Life is difficult; there is no doubt about that. We all hear of friends going through hard times. Perhaps as you read this, you may even find yourself going through difficult times. But life is not without hope, and even in the midst of suffering, life is not without joy.
When the Apostle Paul wrote his letter to the Philippians, he sought to encourage them with words of hope and words of joy. Paul knew much about suffering. Throughout his ministry, he was plagued by some kind of chronic illness, which he called his “thorn in his side.” Many scholars think that he was going blind. We do not know for sure. On top of whatever ailed him physically, he found himself imprisoned numerous times for witnessing his faith in the gospel of Christ. By all accounts, Paul should have been defeated. Paul should have despaired. And yet, even from his own suffering, what was his message to the churches he both founded and nurtured?

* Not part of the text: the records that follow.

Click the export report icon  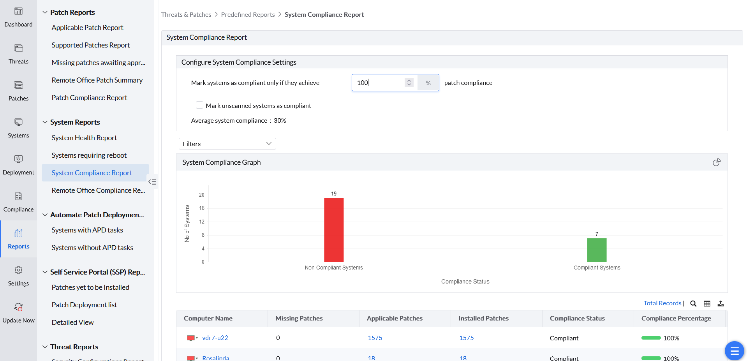click(x=721, y=304)
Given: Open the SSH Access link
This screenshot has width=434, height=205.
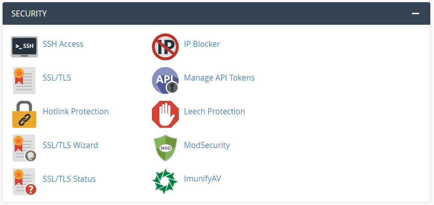Looking at the screenshot, I should [x=63, y=44].
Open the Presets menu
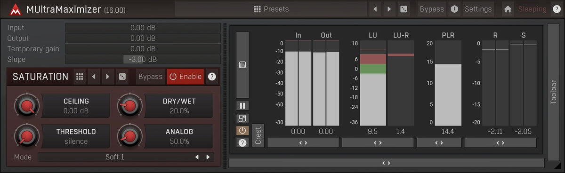Viewport: 565px width, 173px height. 271,9
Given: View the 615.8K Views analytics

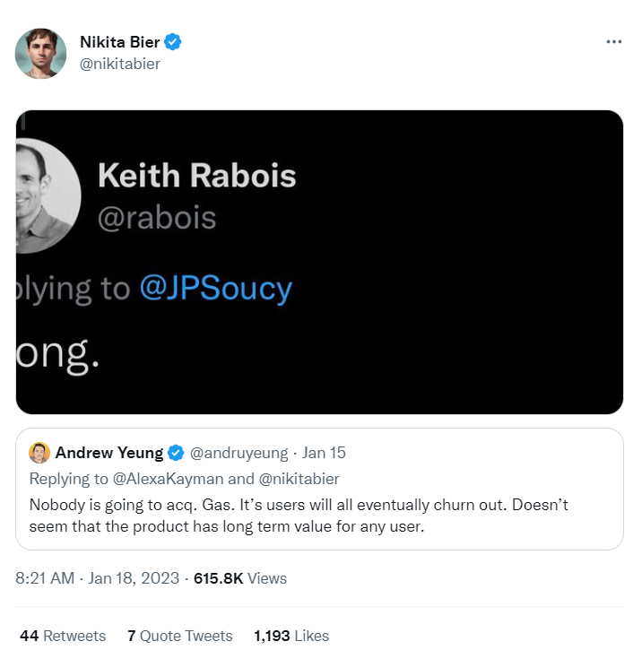Looking at the screenshot, I should point(239,578).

Joy.
Paul could preach the joy of the gospel because he knew that even in his greatest suffering he had confidence that Christ not only dwelled within him but that he dwelled in Christ. For Paul, his hope was rooted not in confidence in earthly things, but in the heavenly reality that even though he made many mistakes in his old life, even though his body might be wearing out, even though he might face death, Christ had come into this life to dwell with him, to join in his suffering, that he might partake of Christ’s divine joy.
This is why Paul proclaims, even in the midst of his own suffering, even in the midst of conflict in the community, “Rejoice in the Lord always! Again, I say, rejoice!” The pain is real, but it is not greater than the love of God for us in Christ. It is not greater than Christ’s compassion and his joy in us, and so even when difficult times fall upon us, if we are in Christ, we can have confidence that we are not alone. Jesus is with us and Jesus has claimed us as his own. In this, even in the midst of suffering, there is much joy to be found.